The Treasury first released a list of 68 job titles that met the requirement of customarily receiving tips.
This list was developed based on prior tax return filings that reported tips and based on how the filers classified their occupation.
The Treasury then issued proposed regulations. The “proposed” part of this title is just that — the rules are a proposal subject to comment.
The Administrative Procedures Act requires a regulatory body to seriously consider all comments received.
With tax regulations, the Treasury indicates how it responded to comments in the preamble to the temporary or final regulations.
There were 16,800 comments received on the tip regulations. If you don’t know, that is a very high number.
Many people might think that the exclusion tip income exclusion is not a big deal. After all, most of us don’t receive tips in our line of work.
Apparently, this is a big deal. And not just for the tipped workers. Accounting and law firms were big contributors to the comments.
Accounting and law are specified service businesses that cannot benefit from the tip exclusion. Those folks are commenting for their clients’ benefit.
The statute says that a tip is a voluntary payment. For this reason, automatic gratuities and service charges are not excluded tip income.
Restaurants that automatically add a charge for tables of a certain size may change that policy to help workers’ tax position.
Of course, even if a charge is automatically added, the customer can typically add an additional amount if desired.
The additional amount is eligible for the exclusion.
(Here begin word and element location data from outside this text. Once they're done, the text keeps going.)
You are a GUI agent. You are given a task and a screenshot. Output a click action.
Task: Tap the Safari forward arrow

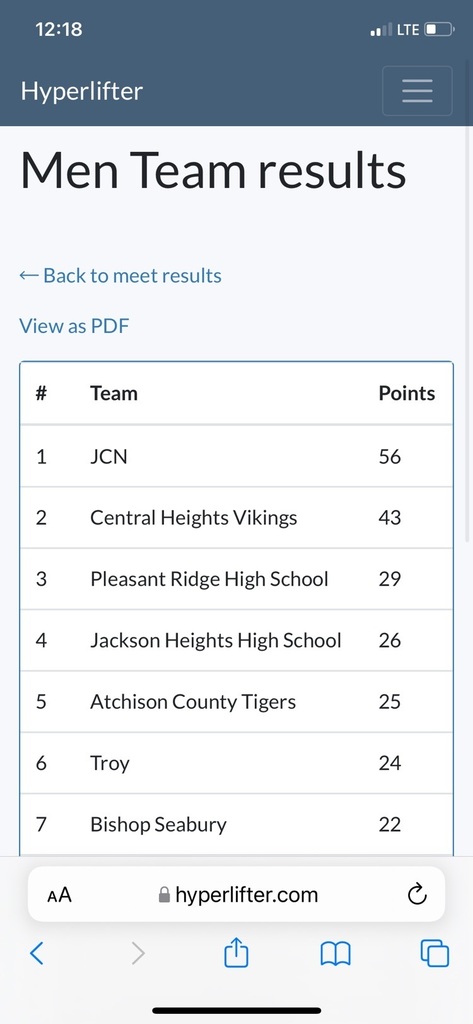tap(138, 954)
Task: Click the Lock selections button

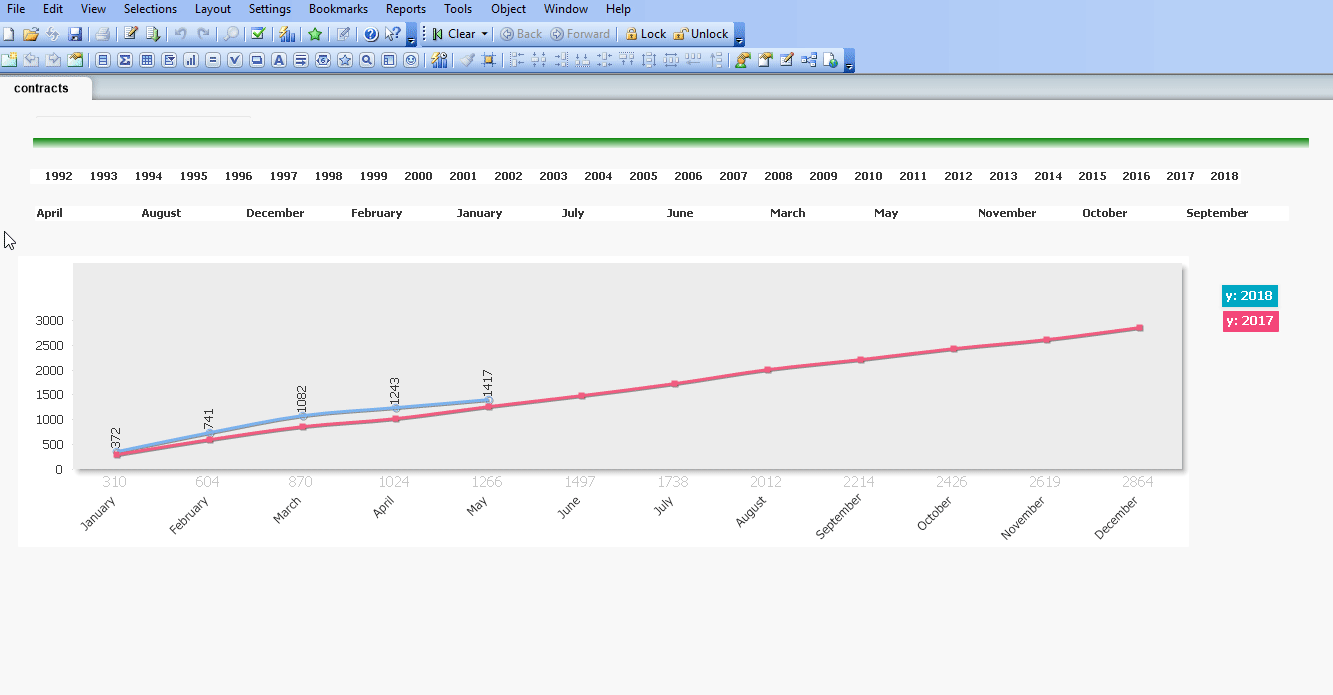Action: pyautogui.click(x=646, y=34)
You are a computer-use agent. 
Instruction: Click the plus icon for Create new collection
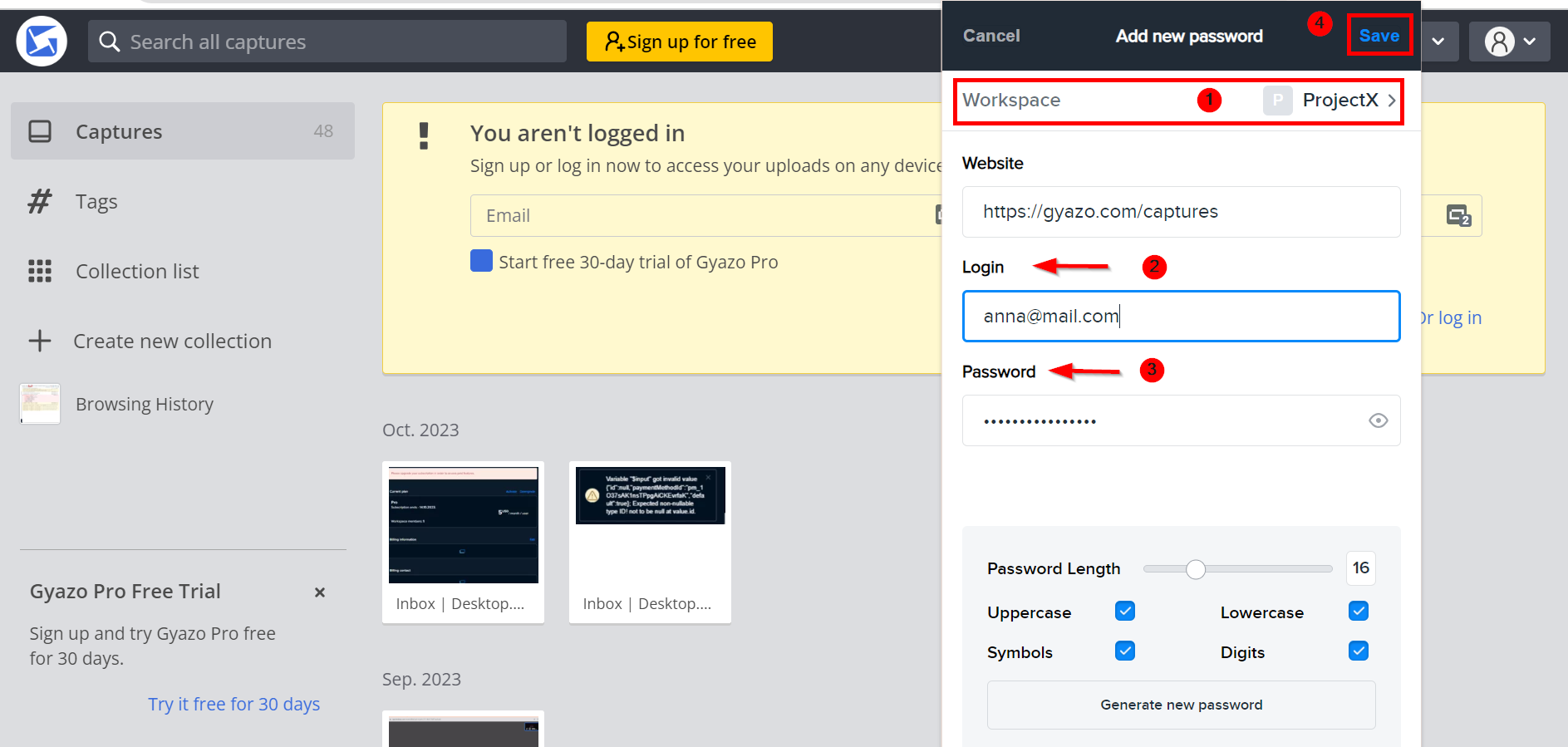(39, 341)
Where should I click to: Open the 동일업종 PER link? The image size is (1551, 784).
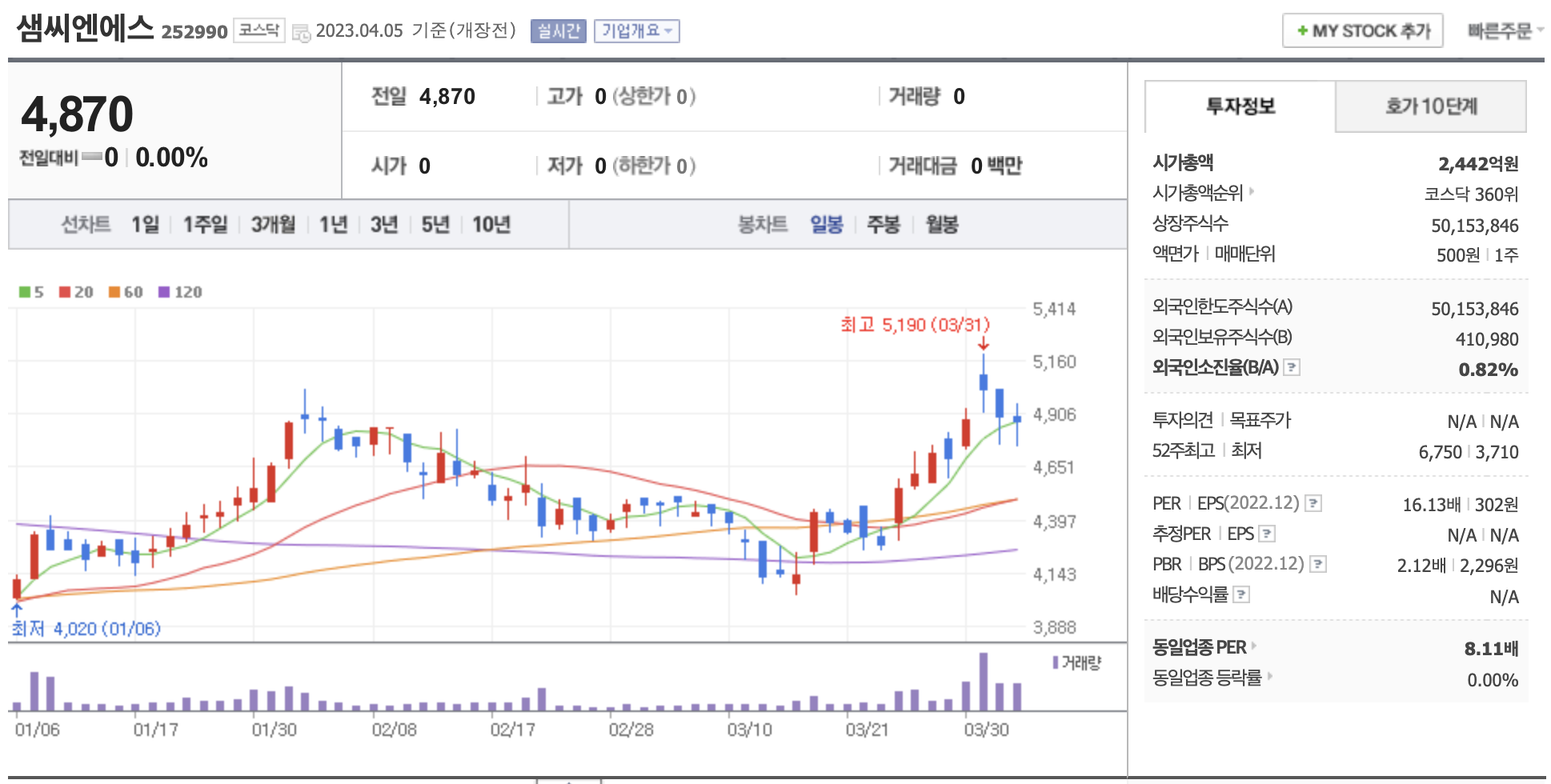pyautogui.click(x=1199, y=647)
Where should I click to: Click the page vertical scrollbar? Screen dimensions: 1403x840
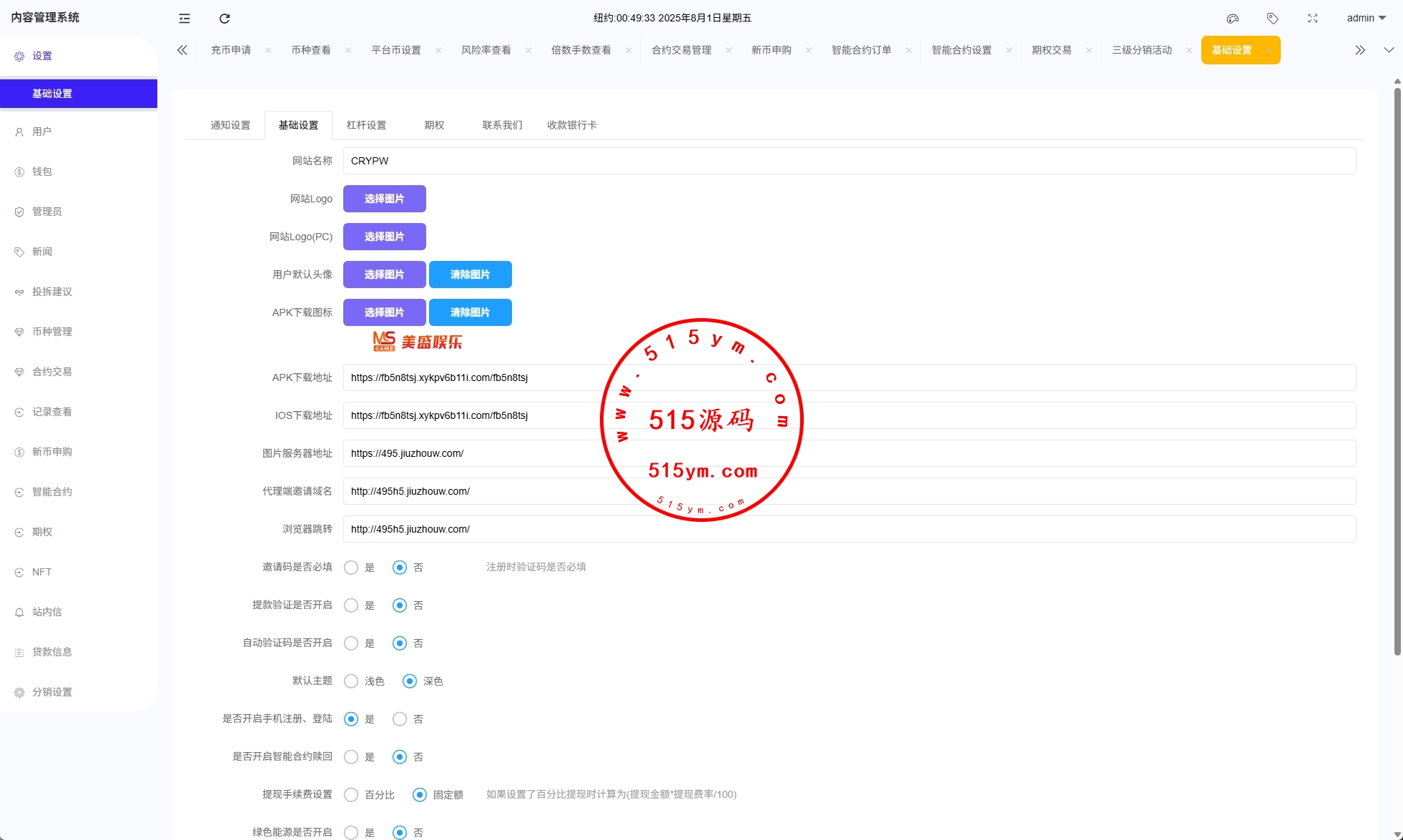1397,372
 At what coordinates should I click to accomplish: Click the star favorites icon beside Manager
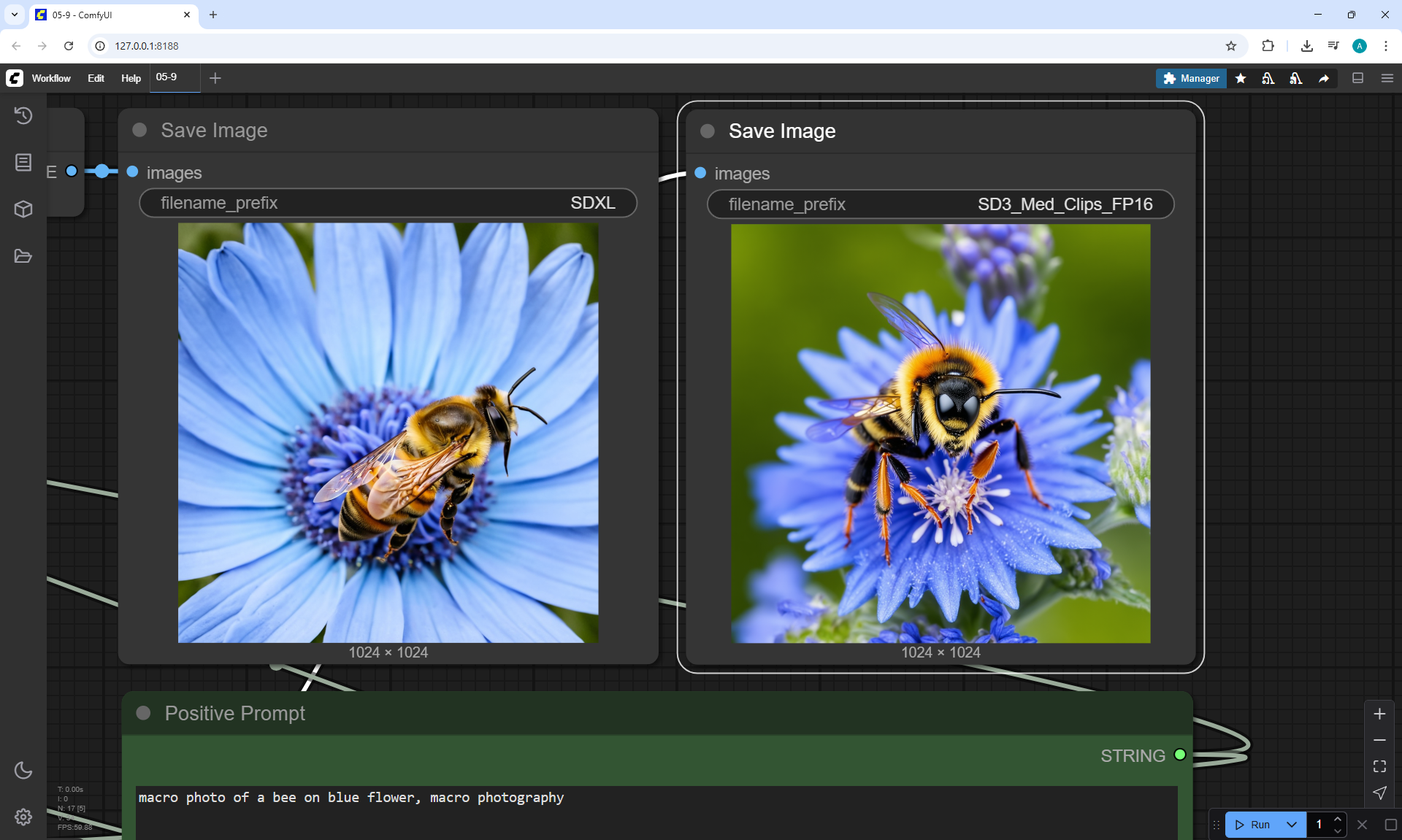click(x=1241, y=78)
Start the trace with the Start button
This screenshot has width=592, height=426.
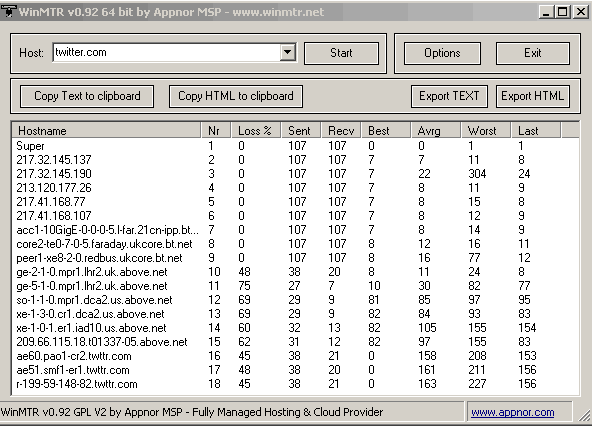tap(341, 53)
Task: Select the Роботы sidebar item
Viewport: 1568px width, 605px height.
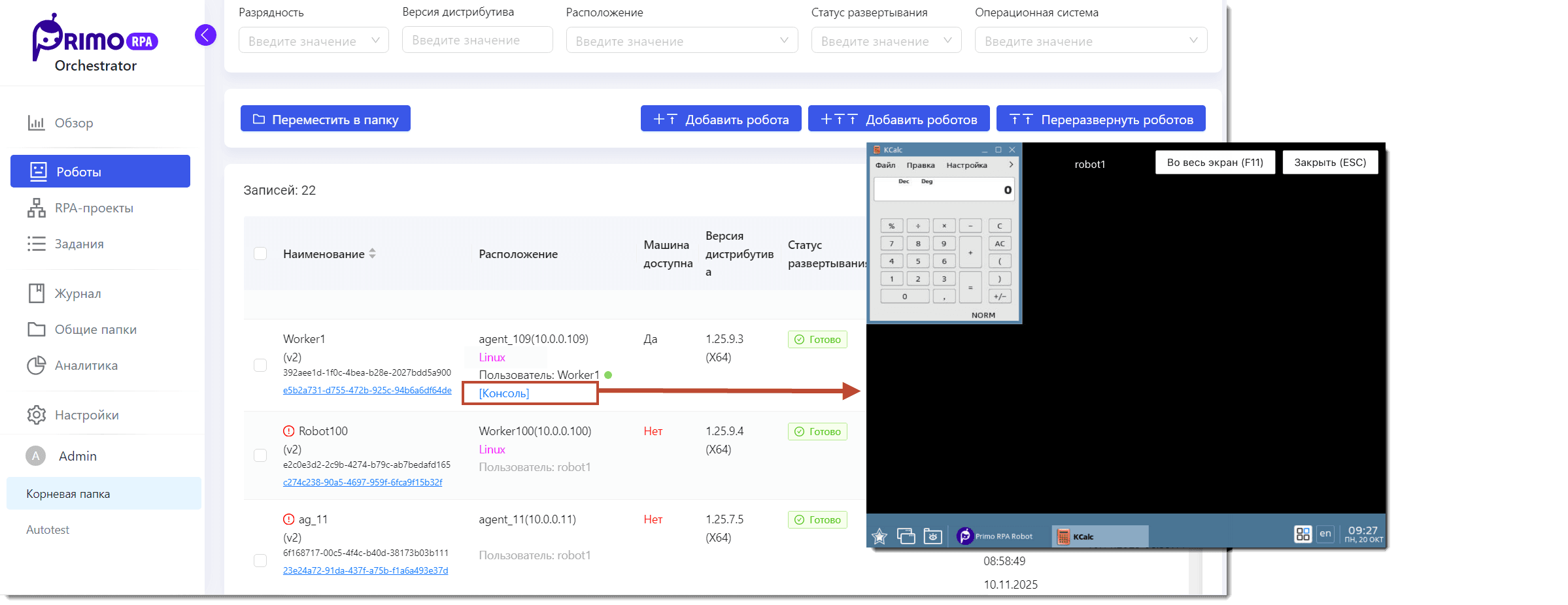Action: coord(100,171)
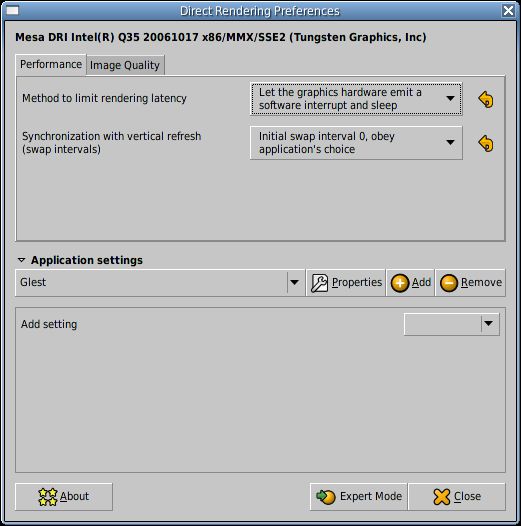Image resolution: width=521 pixels, height=526 pixels.
Task: Expand the Glest application selector arrow
Action: [x=295, y=283]
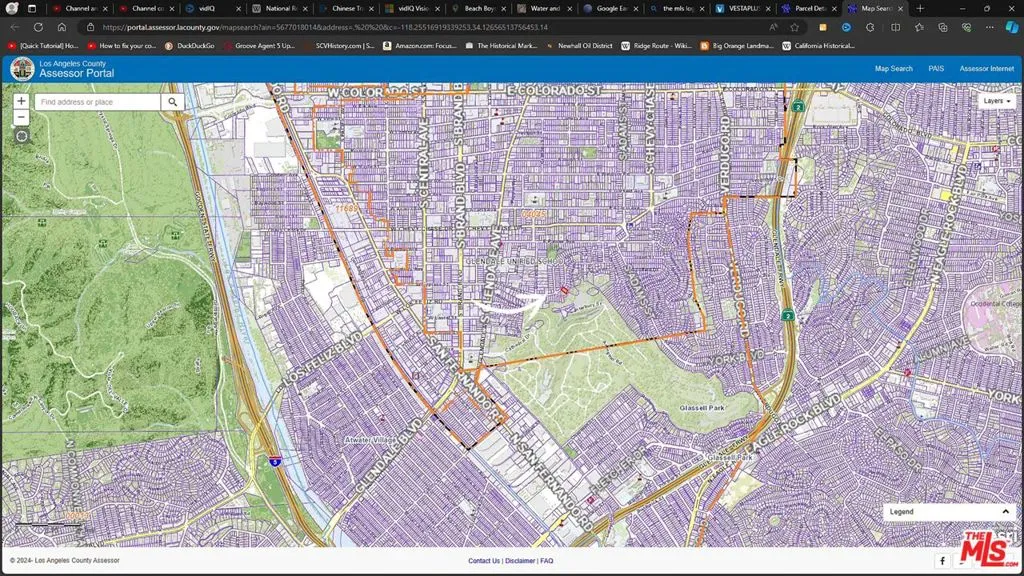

That is likely to add to the reporting burden for the employer.
Some comments suggested that the regulations should simply include automatic charges as excluded tips.
Other commentators noted that the Treasury cannot do this because the law says that a tip must be voluntary.
The “follow the law” crowd is technically correct. But the Treasury has written pro-taxpayer regulations in the past that overlook the actual law.
In a case called Loper Bright Enterprises, the Supreme Court said it is not up to a regulatory body to interpret — and certainly not to write — the law.
If the Treasury expands the meaning of an excluded tip beyond the law, it is unlikely that anyone will ever challenge the regulation.
Hence, Loper Bright Enterprises is often a one-way rule: overturn the rule if it is pro-government, accept the rule if pro-taxpayer.
The Treasury did venture out in defining certain activities that cannot take advantage of the tip exclusion.
Services that are a felony or misdemeanor, or that involve prostitution or pornographic activity, cannot receive tax-free tips.
Commentators questioned excluding such activities. And not because the commentator favors — or engages in — such activities.
Instead, the concern is that the terms are not well defined. In the Supreme Court case, Jacobellis v. Ohio, Justice Potter Stewart defined “hard-core pornography.”
The case held that speech is protected, but not hard-core pornography. Stewart said he could not define the term, but “I know it when I see it.”
Stewart later said he regretted having used those words, because “that’s going to be on my tombstone.”
Someone becomes guilty of a felony or a misdemeanor when found guilty of such an offense. Before that, they could reasonably argue they did no such thing.
The Treasury must now sift through 16,800 comments and finalize the regulations. All to exclude a fraction of the income of a fraction of the people.